"The Falls of Iguazu, children, are one of the most beautiful places in all Brazil. They lie at the joining of the Parana and Iguazu rivers, at the point where the frontiers of Brazil, Paraguay and Argentina meet. We will go by rail to Curitaba but part of the way lies through the mountains and will be hard to travel. The sail down the river will be delightful. Your mother, Martim, will stay here on the plantation, and any one who wishes may stay with her. Uncle Juan, Martim and I, your father and mother, Lola, are going. Who else wants to be in the party?"

"I!" cried all three children at once, and Lola added,

"We'll be so good, uncle, if we can only go!"

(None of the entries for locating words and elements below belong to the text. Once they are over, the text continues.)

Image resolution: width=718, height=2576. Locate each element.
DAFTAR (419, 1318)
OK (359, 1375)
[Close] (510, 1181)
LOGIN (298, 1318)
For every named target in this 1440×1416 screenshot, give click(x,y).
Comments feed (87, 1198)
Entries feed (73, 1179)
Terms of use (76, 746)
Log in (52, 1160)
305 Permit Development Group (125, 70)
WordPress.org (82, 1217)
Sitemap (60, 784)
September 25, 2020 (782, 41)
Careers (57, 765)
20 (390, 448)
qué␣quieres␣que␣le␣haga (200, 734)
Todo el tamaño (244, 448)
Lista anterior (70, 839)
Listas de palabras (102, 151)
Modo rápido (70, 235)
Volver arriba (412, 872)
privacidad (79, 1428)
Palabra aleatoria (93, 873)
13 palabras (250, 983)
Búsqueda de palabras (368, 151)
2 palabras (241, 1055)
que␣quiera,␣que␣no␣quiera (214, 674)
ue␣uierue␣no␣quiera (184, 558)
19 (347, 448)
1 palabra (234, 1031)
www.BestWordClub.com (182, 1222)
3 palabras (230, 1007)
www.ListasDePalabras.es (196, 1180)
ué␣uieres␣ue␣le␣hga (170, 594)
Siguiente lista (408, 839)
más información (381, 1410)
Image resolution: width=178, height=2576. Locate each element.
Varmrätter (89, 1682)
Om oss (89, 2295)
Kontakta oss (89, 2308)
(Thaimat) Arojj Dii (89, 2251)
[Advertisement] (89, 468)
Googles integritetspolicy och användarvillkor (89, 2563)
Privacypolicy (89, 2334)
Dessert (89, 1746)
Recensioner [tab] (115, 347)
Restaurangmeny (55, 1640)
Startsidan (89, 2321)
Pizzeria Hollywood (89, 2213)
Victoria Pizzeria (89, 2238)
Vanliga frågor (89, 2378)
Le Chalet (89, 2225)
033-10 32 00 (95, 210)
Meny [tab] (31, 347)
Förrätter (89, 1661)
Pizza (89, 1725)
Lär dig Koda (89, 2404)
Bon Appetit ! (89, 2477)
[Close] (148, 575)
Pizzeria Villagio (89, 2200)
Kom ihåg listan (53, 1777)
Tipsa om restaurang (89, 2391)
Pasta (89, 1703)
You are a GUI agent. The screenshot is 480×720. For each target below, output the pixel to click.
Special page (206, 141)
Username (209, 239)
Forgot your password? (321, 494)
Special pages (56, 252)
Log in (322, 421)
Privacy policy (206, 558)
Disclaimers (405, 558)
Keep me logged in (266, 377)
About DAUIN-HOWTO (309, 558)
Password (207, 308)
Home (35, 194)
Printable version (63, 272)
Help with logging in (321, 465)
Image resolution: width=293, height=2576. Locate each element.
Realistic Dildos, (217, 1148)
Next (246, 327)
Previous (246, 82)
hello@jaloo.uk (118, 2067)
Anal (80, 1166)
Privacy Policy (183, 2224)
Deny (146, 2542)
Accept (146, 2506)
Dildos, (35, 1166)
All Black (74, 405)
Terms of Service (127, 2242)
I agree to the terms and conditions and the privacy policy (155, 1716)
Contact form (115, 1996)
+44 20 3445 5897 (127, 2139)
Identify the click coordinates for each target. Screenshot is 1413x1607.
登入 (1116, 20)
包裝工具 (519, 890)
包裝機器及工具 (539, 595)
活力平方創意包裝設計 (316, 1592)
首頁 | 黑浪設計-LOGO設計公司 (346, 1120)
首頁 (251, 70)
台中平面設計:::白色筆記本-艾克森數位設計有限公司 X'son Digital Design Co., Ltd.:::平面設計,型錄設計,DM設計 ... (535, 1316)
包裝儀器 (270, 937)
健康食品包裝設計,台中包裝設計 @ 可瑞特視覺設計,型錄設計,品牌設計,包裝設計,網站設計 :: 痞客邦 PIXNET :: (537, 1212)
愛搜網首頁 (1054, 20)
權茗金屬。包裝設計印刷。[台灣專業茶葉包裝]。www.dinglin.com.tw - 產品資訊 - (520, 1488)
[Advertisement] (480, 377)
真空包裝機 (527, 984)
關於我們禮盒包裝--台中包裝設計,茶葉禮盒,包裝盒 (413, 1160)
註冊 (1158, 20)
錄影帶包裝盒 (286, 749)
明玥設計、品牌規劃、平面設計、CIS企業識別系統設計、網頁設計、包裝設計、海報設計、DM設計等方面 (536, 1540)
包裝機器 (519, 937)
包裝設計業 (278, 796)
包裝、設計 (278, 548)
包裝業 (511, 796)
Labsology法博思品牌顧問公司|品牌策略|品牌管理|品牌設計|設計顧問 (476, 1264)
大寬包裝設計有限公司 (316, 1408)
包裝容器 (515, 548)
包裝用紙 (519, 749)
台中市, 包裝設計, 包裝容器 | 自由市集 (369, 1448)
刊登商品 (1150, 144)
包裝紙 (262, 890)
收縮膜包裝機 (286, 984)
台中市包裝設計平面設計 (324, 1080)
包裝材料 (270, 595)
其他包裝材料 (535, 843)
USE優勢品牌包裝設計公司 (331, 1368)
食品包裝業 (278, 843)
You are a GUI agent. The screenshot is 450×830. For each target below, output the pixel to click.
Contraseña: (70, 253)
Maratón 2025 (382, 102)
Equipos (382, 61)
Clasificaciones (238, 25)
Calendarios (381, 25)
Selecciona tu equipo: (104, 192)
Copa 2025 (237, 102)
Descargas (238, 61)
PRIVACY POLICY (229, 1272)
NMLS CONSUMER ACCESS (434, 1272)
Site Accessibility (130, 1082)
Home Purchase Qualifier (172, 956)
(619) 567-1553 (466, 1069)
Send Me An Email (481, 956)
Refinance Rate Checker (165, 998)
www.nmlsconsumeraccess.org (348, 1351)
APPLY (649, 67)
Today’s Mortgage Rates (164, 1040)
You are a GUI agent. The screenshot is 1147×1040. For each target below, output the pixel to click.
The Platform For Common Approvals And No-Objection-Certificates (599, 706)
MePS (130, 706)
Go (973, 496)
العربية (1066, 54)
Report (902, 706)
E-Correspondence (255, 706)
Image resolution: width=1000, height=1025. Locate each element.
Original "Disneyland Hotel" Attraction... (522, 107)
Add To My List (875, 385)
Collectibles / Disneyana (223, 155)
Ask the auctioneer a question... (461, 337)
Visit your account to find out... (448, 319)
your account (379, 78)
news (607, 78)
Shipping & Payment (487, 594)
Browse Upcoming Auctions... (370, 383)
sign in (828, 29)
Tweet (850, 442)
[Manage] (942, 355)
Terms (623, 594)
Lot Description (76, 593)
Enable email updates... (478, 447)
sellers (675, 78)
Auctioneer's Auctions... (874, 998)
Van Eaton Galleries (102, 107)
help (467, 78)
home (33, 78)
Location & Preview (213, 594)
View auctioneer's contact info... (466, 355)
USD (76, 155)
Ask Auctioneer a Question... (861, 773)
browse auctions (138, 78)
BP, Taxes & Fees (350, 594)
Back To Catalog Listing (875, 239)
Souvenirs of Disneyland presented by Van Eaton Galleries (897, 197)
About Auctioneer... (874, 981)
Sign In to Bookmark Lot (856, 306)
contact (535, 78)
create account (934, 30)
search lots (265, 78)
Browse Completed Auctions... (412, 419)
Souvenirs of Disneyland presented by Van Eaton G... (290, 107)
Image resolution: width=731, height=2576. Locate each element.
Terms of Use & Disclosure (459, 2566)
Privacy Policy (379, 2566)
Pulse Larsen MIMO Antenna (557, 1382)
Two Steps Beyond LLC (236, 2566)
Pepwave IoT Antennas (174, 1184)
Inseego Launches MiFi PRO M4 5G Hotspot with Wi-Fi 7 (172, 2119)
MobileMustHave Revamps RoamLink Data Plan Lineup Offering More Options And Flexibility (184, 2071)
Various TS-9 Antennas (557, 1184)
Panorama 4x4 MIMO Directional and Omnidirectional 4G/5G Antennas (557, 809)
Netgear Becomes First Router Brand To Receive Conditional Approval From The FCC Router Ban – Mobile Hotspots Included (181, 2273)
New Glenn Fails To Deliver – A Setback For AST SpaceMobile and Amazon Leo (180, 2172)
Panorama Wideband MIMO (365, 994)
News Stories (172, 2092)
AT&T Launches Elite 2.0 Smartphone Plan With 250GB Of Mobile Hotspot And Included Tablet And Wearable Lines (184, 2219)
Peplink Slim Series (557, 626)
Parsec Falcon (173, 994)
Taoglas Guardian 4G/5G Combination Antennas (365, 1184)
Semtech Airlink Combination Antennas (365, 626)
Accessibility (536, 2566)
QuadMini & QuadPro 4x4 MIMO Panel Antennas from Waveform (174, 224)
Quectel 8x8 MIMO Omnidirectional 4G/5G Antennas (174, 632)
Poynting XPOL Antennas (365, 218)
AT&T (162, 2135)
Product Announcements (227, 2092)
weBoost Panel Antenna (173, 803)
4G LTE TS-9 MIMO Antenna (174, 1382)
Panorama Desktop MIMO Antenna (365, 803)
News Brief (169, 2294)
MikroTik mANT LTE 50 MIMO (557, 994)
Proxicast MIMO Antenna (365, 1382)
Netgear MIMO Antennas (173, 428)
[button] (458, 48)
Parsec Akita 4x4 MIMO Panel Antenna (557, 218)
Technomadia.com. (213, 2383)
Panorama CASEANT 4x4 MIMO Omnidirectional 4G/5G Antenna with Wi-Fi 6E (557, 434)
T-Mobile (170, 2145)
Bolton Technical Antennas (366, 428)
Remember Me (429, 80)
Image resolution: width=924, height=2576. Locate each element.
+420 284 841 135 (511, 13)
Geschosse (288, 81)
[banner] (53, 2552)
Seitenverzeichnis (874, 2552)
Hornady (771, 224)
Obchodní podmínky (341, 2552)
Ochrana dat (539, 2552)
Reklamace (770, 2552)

"Well, you may all go, then," said the Senhor Lopez, "and I think it will be a delightful trip. No—" as they all started to ask questions—"don't ask me a thing to-day. There will be plenty of time to talk about it on our journey, and I have not a moment to spare, for it takes a great deal of planning to get such a party off."

"Yes, and I have all I can possibly attend to," said Lola's mother. "So you little folk must amuse yourselves."

"I am the only one who has nothing to do," said Uncle Juan. "Suppose you all come out under the palms with me, and I will try to tell you something of the country we are going to see." So joyfully they trooped after him and listened spellbound to his words.

"The country where we are going," he said, "is called the 'Land of the Missiones' because it is here that the early missions were founded by the Jesuits. These devoted men went all over that part of Brazil trying to convert the Indians and making settlements, some of which are still standing after two hundred years. San Ignacio, though deserted by the Indians, is still in existence near Iguazu and there was once there a prosperous Indian settlement built around a plaza, with a school, dwelling houses and a church.

"The falls are magnificent, but you will have to wait and see them before you can understand how really beautiful they are."

"Not so beautiful as Niagara, father, of course!" said Maria, and her father said, "Some people think they are quite as fine, daughter; but have you a chip on your shoulder now about the States? Maria would never admit to any North American that anything in the States could be finer than it was down here," he added to the boys.

Martim exclaimed, "Well, she's a queer sort of a girl! She never would let us praise anything here, because she'd always say the States were finer."